International Media Conference M100 Sanssouci Colloquium
“NEUSTART: Shaping the Post-Covid Media Order” was the title of the international media conference M100 Sanssouci Colloquium held in the afternoon, before the award ceremony. The online digital format was a first for the high-level event that allowed nearly 100 journalists, experts and politicians from across Europe to meet virtually and discuss the post-COVID media order. The conference began with remarks by Timothy Garton Ash, Professor of European Studies at Oxford University. The conference featured roundtable discussions exploring how Europe’s media landscape can secure its long-term viability and address challenges such as fake news, the dominance of large platforms, financing difficulties and societal polarization. Held in parallel, each roundtable examined these issues in terms of economics, politics or society, respectively.
Participating experts included Neera Tanden, president of the Center for American Progress, Jim Egan, CEO of BBC Global News, and political scientist and author Yascha Mounk. The strategic implications of each roundtable were summarized in the closing plenary discussion, “The path Ahead,” which began with introductory remarks by the US activist Cory Doctorow. The crisis in journalism, which has been exacerbated by the impact of the coronavirus pandemic, has brought Europe’s media order to a crossroads: “As democratic societies, we need to think now about the kind of public sphere and the kind of media landscape we actually want to live in,” said Leonard Novy (IfM), member of the M100 advisory board, in conclusion.
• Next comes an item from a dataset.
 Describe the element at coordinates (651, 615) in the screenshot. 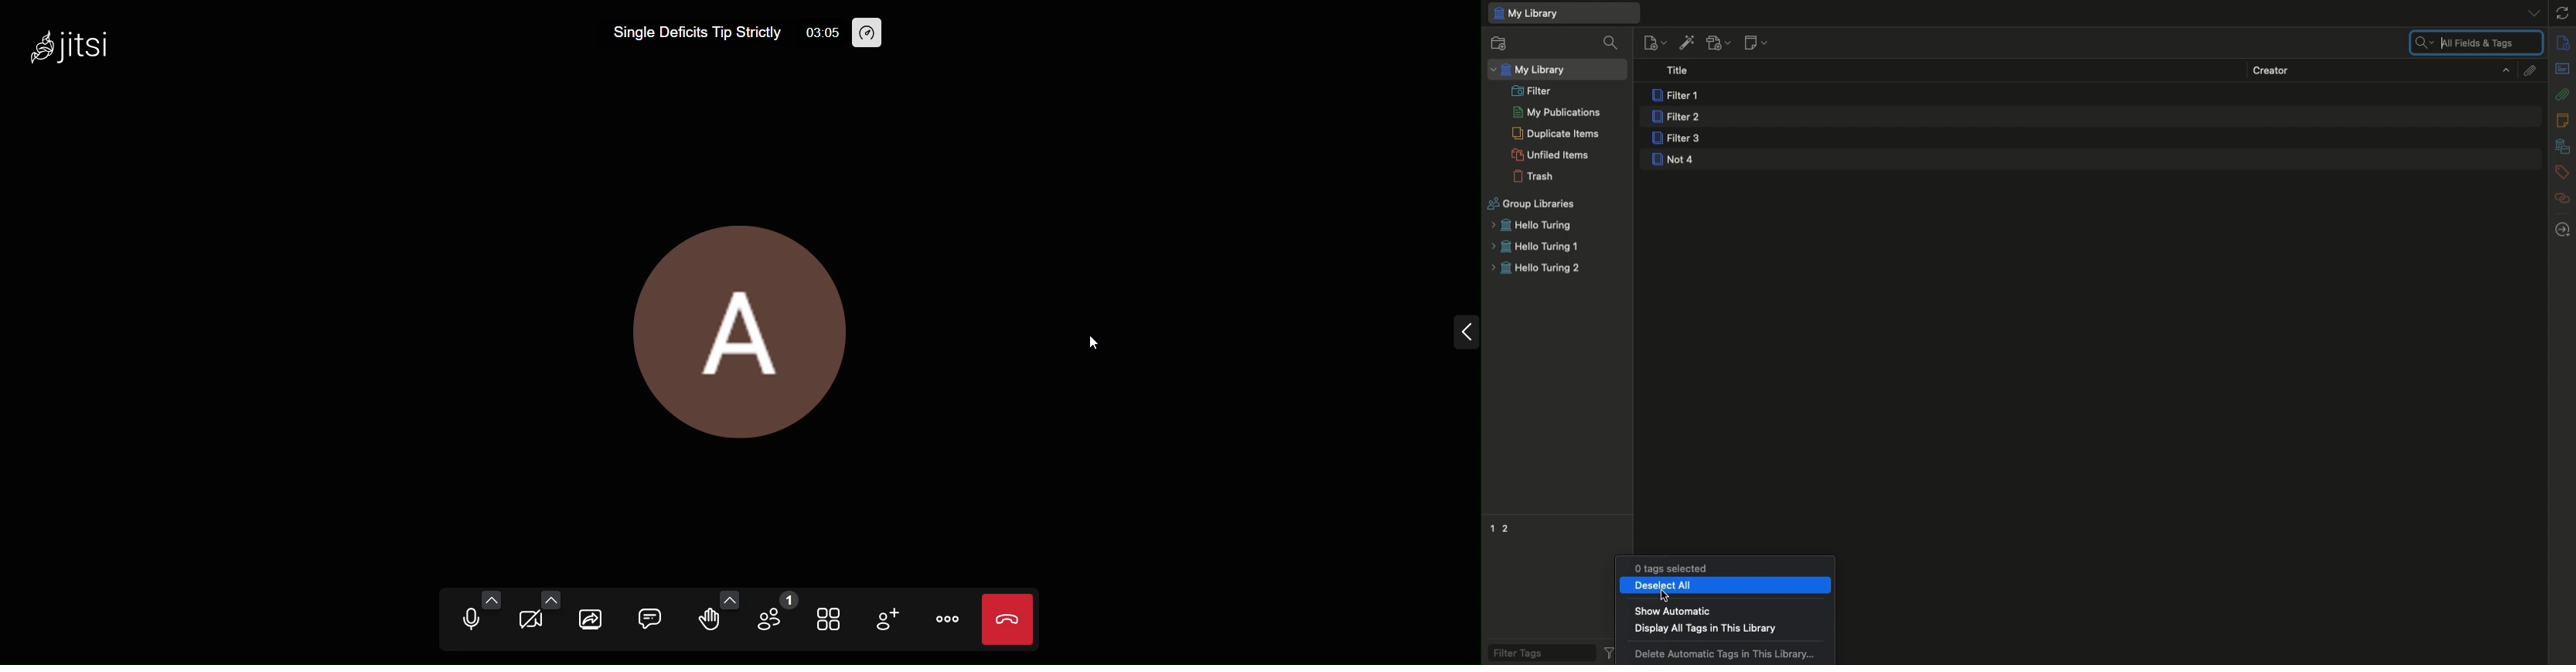

I see `open chat` at that location.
The EU member states, he emphasized, have to work together in determining their digital future.
M100 Young European Journalists
Scenarios for potential European media landscapes in 2030 were developed at the M100 Young European Journalists Workshop in advance of the conference. The scenarios helped frame discussions regarding what must be done to ensure that Europe features pluralistic, resilient information ecosystems and a strong, independent media landscape in 2030.
An initiative of Potsdam Media International e.V., M100 is held in conceptual cooperation with the Institute for Media and Communications Policy, and is primarily sponsored by the city of Potsdam. Additional support is provided by the Medienboard Berlin-Brandenburg, the National Endowment for Democracy (NED), the Friedrich Naumann Stiftung, the Federal Foreign Office, the Federal Press Office and the Land Brandenburg. Cooperation partners include the Stiftung Preußische Schlösser und Gärten, Reporters Without Borders and the German Newspaper Publishers Association (VDZ). Medienlabor serves as a sponsor. The conference’s media partner is rbb inforadio.